◆ Stored items ◆
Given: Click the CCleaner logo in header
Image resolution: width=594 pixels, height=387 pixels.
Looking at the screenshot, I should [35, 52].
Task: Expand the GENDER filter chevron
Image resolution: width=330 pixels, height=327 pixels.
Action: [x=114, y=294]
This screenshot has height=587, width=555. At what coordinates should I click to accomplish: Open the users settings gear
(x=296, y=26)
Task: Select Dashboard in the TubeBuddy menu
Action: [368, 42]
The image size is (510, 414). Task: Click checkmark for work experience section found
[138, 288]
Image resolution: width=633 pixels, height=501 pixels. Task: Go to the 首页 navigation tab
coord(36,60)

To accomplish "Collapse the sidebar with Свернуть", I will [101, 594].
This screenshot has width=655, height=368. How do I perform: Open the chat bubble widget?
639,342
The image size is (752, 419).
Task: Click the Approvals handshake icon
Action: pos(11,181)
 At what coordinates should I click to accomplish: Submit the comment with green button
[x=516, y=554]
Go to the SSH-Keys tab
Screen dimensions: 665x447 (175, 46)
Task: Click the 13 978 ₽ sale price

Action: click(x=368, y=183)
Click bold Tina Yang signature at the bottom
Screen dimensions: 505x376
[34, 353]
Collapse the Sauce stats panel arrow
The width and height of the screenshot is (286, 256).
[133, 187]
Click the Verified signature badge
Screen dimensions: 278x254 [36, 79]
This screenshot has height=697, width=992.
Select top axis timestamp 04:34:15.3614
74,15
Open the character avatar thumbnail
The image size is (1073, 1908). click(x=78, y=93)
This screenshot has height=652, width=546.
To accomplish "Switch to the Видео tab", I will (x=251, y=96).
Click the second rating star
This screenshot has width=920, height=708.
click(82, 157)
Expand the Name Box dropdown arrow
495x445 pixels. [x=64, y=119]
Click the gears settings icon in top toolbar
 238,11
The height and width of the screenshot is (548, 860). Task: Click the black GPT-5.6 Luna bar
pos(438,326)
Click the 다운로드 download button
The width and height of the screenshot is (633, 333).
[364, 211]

◆ Problem to solve ◆
Restate every entry word for word.

◆ Result of the exercise ◆
Given: Click the CCleaner logo in header
Image resolution: width=594 pixels, height=387 pixels.
Looking at the screenshot, I should [35, 52].
Task: Expand the GENDER filter chevron
Image resolution: width=330 pixels, height=327 pixels.
Action: [x=114, y=294]
This screenshot has height=587, width=555. At what coordinates should I click to accomplish: Open the users settings gear
(x=296, y=26)
Task: Select Dashboard in the TubeBuddy menu
Action: [368, 42]
The image size is (510, 414). Task: Click checkmark for work experience section found
[138, 288]
Image resolution: width=633 pixels, height=501 pixels. Task: Go to the 首页 navigation tab
coord(36,60)

To accomplish "Collapse the sidebar with Свернуть", I will [101, 594].
This screenshot has width=655, height=368. How do I perform: Open the chat bubble widget?
639,342
The image size is (752, 419).
Task: Click the Approvals handshake icon
Action: pos(11,181)
 At what coordinates should I click to accomplish: Submit the comment with green button
[x=516, y=554]
Go to the SSH-Keys tab
Screen dimensions: 665x447 (175, 46)
Task: Click the 13 978 ₽ sale price

Action: click(x=368, y=183)
Click bold Tina Yang signature at the bottom
Screen dimensions: 505x376
[34, 353]
Collapse the Sauce stats panel arrow
The width and height of the screenshot is (286, 256).
[133, 187]
Click the Verified signature badge
Screen dimensions: 278x254 [36, 79]
This screenshot has height=697, width=992.
Select top axis timestamp 04:34:15.3614
74,15
Open the character avatar thumbnail
The image size is (1073, 1908). click(x=78, y=93)
This screenshot has height=652, width=546.
To accomplish "Switch to the Видео tab", I will (x=251, y=96).
Click the second rating star
This screenshot has width=920, height=708.
click(82, 157)
Expand the Name Box dropdown arrow
495x445 pixels. [x=64, y=119]
Click the gears settings icon in top toolbar
 238,11
The height and width of the screenshot is (548, 860). Task: Click the black GPT-5.6 Luna bar
pos(438,326)
Click the 다운로드 download button
The width and height of the screenshot is (633, 333).
[364, 211]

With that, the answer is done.